Probably the biggest concern any borrower has with Public Service Loan Forgiveness (PSLF) is whether or not the program will exist in 10 years and in what form. It is a generous benefit to individuals that borrow large sums of money, such as graduate or professional degree students, and it forces individuals to make serious career decisions that may limit their employment options in the future. Just recently President Obama proposed capping PSLF to $57,500 for all borrowers after July 1, 2015. It is just a proposal and not a change in law. But if President Obama (a Democrat who usually protects borrower benefit programs) is willing to put limitations on PSLF on the table, this certainly is an indication that the program could change and certainly at least for future borrowers.
That being said, the Public Service Loan Forgiveness Program is probably here to stay–at least for current borrowers. The reasons for this range from legal to historical and are as follows:
- Historically Congress usually chooses to grandfather in current borrowers/beneficiaries;
- PSLF is a Federal Statute and Congress must pass new legislation to modify the program; and
- Current borrowers have legal rights to PSLF from the Deparment of Education
Congress has repeatedly changed the terms and conditions of federal student loans over the years but they have almost unilaterally created grandfather provisions to protect the benefits or terms of current borrowers. After a quick glance at the statutes dictating federal loan interest rates, one immediately notices that there are different rates for different disbursement periods. 20 U.S.C. 1087e. Further, when the ED switched all student loans to the Direct Loan Program it retained all the terms and conditions of existing FFEL loans. 20 U.S.C. 1087e(a)1). Much like the potential “opt in” provision for the new buget proposal, ED offered borrowers to the ability to consolidate FFEL loans to gain access to repayment terms and benefits only offered to Direct Loan Programs such as Pay As You Earn, Income-Based Repayment, or Public Service Loan Forgiveness. Also, remember, only the politicians, who are voted into office by you, can change the PSLF and IBR programs because they are federal laws (see below). Therefore, they rationally may be hesitant to retroactively change the program terms and be exposed to public criticism.
Probably the largest change to occur with a retroactive impact was the change in the Bankruptcy Code to bar borrowers from discharging student loan debt in bankruptcy (except for under rare and strict circumstances). This impacted current borrowers and future borrowers and there was no grandfather provision for legacy loans. So, some law have been retroactive in the past, but it is unlikely.

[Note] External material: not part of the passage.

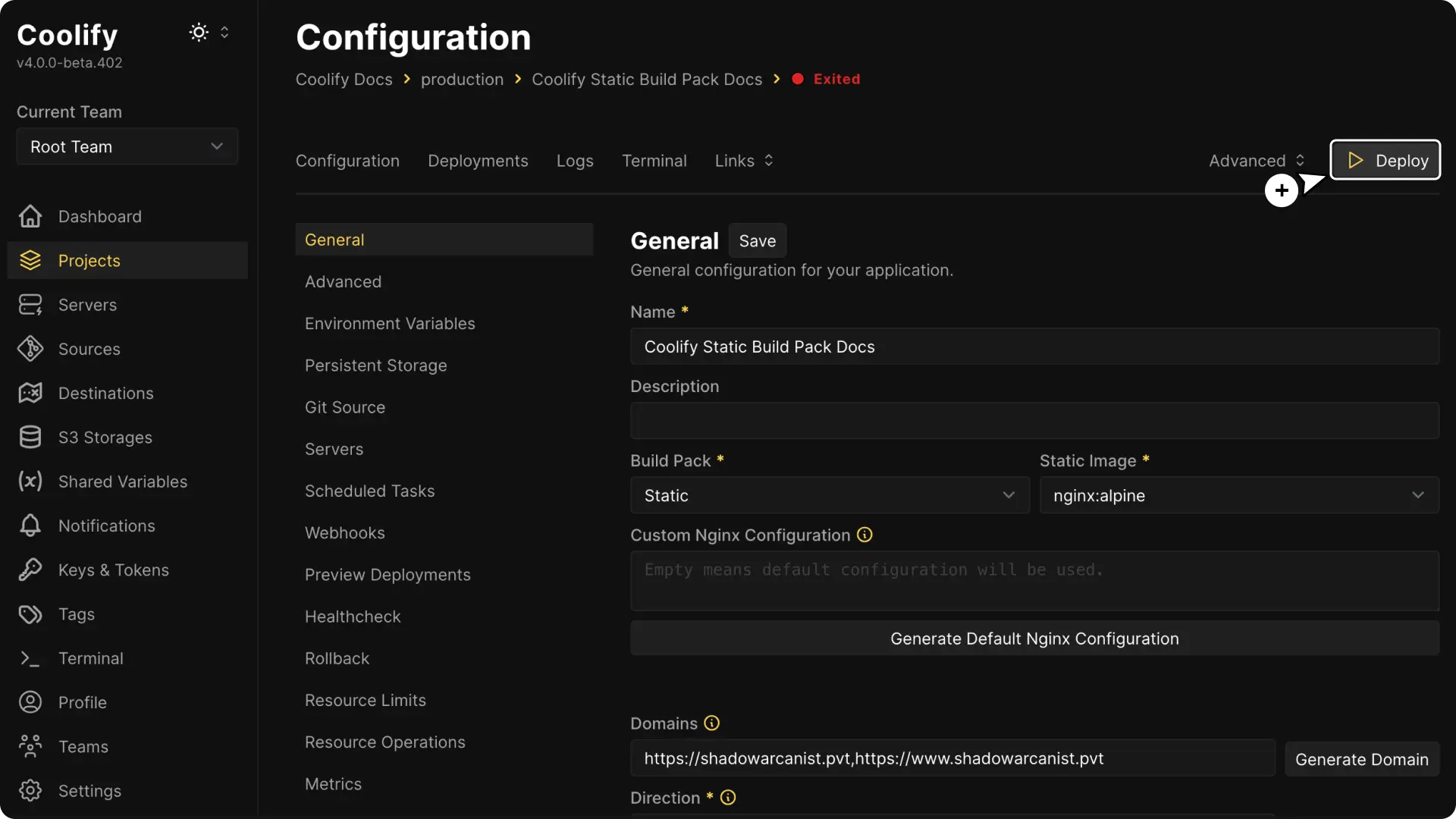This screenshot has height=819, width=1456.
Task: Open the Terminal via its prompt icon
Action: (30, 658)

The program is a is a federal law ( 20 U.S.C. § 1087e(m)) and only Congress could change it through new legislation. More explicitly, PSLF is listed as one of the TERMS AND CONDITIONS for Direct Student Loans. See generally 20 U.S.C. § 1087e. This makes the program set in stone because ED is very limited in how it can modify the program without contradicting federal law. The program has mandatory budget authority, which means that ED must fund it (or cover its costs) whether it can afford to pay for it or not. Additionally, it is a separate program completely from the Pay As You Earn program and President Obama has only proposed changing the PAYE program. Thus, if Congress or ED changes the law or regulations on PAYE, they have not changed, in any way, the public service loan forgiveness program.

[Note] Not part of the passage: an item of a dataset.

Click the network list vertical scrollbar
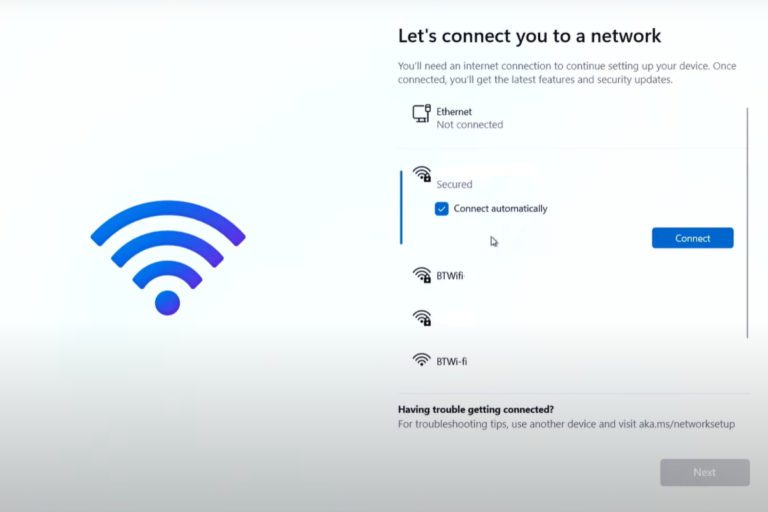Screen dimensions: 768x512 747,223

ED has also created regulations through negotiated rulemaking about the Public Service Loan Forgiveness and Pay As You Earn Program in 2012. See 34 C.F.R. § 685.209 and 77 FR 66087, November 1, 2012. The law that created the authority for these rules was enacted in 2010 so any additional changes will take time. Public Law 111 – 152, Section 2213. It would implausible (but unfortunately possible) for ED to spend two years on regulations and documentation to completely change the programs for the same current borrowers.
There are two ways (at least) to look at the PSLF program and the underlying Direct Loan Program administered by ED. First, the PSLF appears to be contract which could trigger legal enforceable rights. Second, PSFL is an existing benefit program similar to welfare or social security. Both trigger protections and rights for borrowers and obligations for the Department of Education.
A) PSLF Is a Binding Contract with ED
There is an old contract case from 1891 where an uncle promises to pay his nephew $5,000 if the nephew abstains from drinking, swearing, using tobacco, or playing billiards until the age of 21. See Hamer v. Sidway, 124 N.Y. 538, 27 N.E. 256 (N.Y. 1891) for those interested. The nephew agreed to abstain and on his 21st birthday asked for the money. The uncle died without paying him and the trustee didn’t want to pay the money, arguing there wasn’t *really* a contract because there was no consideration. The New York court ruled if there is a forbearance of legal rights (such as legally drinking or swearing) in exchange for a promise, then there is a legally binding contract.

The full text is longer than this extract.